Nersa communications head Charles Hlebela said the adjustment would be implemented by way of a higher tariff from April 1 next year. It was impossible to say at this stage what the extent of the tariff adjustment would be, though it would certainly be an increase, he said.
It had also not been decided whether it would be a once-off adjustment. Eskom spokesman Andrew Etzinger said the calculations still had to be done.
“Eskom welcomes the decision regarding a balance in its favour,” the utility said.
Nersa said it had allowed Eskom to recover only on spending that passed efficiency and prudency tests. It would allow the costs of running the open-cycle gas turbine stations that resulted from changes in the diesel price, but their increased use was reviewed to see if it was prudent. Mr Hlebela said the amounts disallowed by Nersa would be set out in the reasons for the decision.
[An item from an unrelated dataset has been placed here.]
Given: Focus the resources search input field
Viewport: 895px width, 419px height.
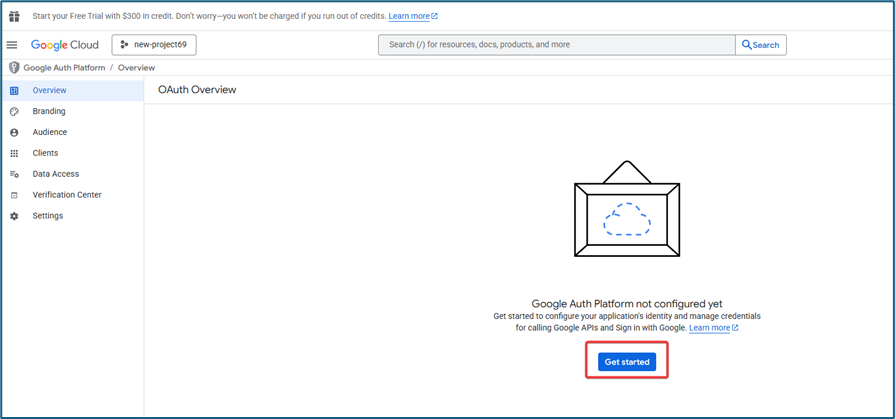Looking at the screenshot, I should (x=555, y=45).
Nomura International economist Peter Attard Montalto said Nersa’s ruling would be followed by an authorisation of tariff increases, which he expected would be two to five percentage points above the current 8%.
“Assuming a five percentage point extra increase (a 13% overall increase), it would add an additional 0.2 percentage points onto headline consumer price inflation from July next year, rising probably to around 0.3%-0.4% over a year, including second-round effects,” Mr Montalto said.
Solidarity Research Institute senior economic researcher Paul Joubert said when consumers or businesses paid higher prices for the same product it meant they had less to spend on other items.
For consumers, that meant less to spend on items such as savings for retirement. For businesses, it was likely to result in cutbacks on items such as labour or, in the longer term, capital investment.
Although an increase of 2%-5% above the expected 8% electricity tariff hike next year would not add much to general inflation, it was harder to estimate the indirect effects, Mr Joubert said.
“Higher than expected electricity tariffs mean inflation will be higher than what is currently forecast and that will support the view for a continuation of monetary policy tightening,” Renaissance Capital economist Thabi Leoka said.